Y la sentencia del Tribunal Supremo de 19 de mayo de 2017, Nº de Recurso: 2305/2016, Nº de Resolución: 360/2017, dice: ' 1. El derecho a la intimidad, como el Tribunal Constitucional ha tenido ya ocasión de advertir, en cuanto derivación de la dignidad de la persona que reconoce el artículo 10 CE , implica «la existencia de un ámbito propio y reservado frente a la acción y el conocimiento de los demás, necesario, según las pautas de nuestra cultura, para mantener una calidad mínima de la vida humana» ( SSTC 209/1988, de 27 de octubre , y nº 173/2011, de 7 de noviembre , entre otras). En la evolución de la doctrina el contenido del derecho ha pasado de presentar un carácter de exclusión, como la potestad de excluir a terceros del ámbito de una zona reservada, a tener un contenido activo, en el sentido de autorizar a su titular a imponer a otros el deber de abstenerse de toda intromisión en la esfera íntima y la prohibición de hacer uso de lo así conocido ( SSTC 196/2004, de 15 de noviembre ; 206/2007, de 24 de septiembre ; y 70/2009, de 23 de marzo ).
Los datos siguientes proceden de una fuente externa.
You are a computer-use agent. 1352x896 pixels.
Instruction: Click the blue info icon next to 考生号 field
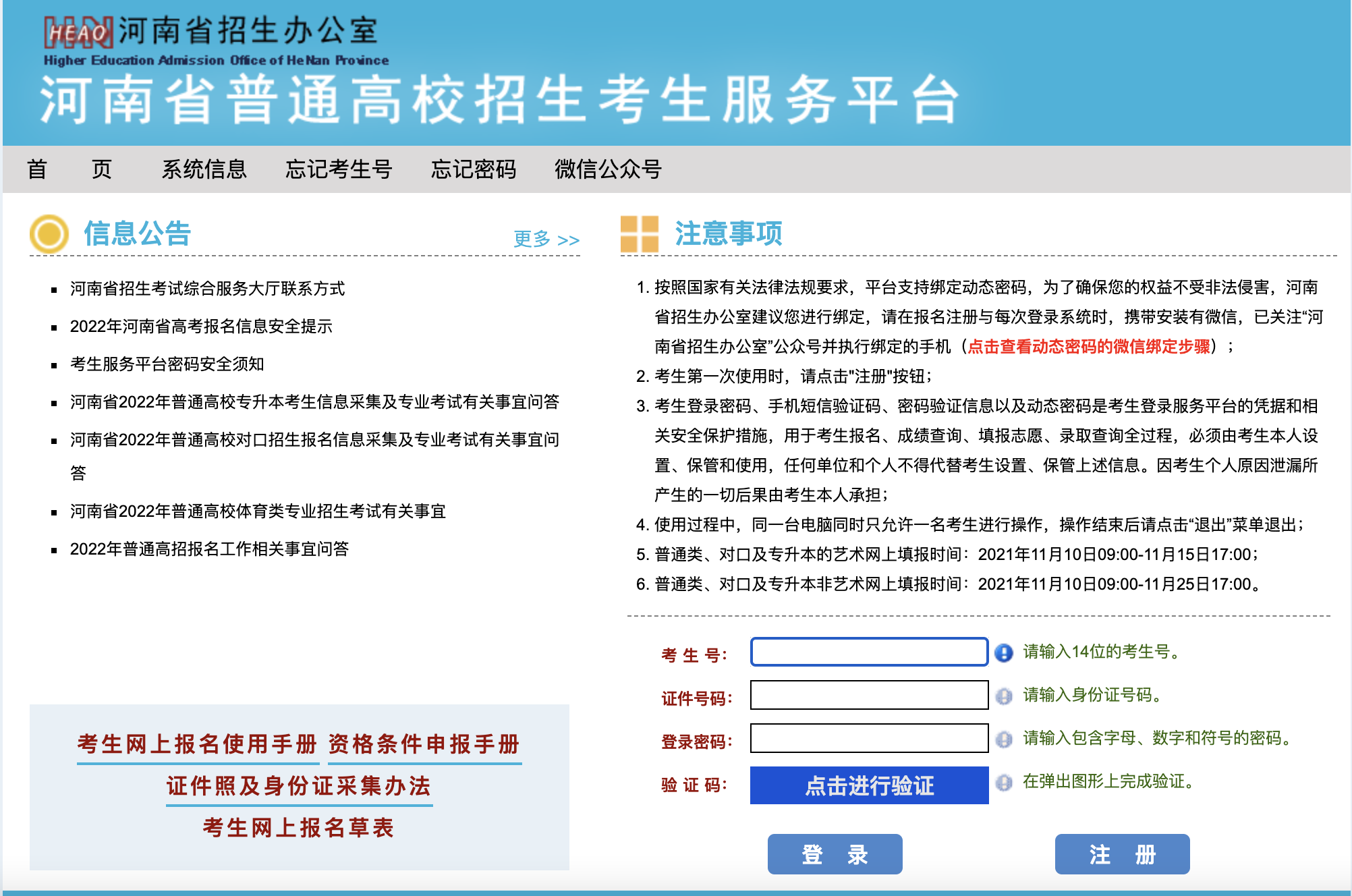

Por otro lado, también se ha dicho que 'no hay duda de que, en principio los datos relativos a la situación económica de una persona entran dentro de la intimidad constitucionalmente protegida' ( STC nº 233/99, de 16 de diciembre ), aunque puedan darse grados de intensidad en la inclusión de determinados aspectos en ese ámbito reservado y especialmente protegido.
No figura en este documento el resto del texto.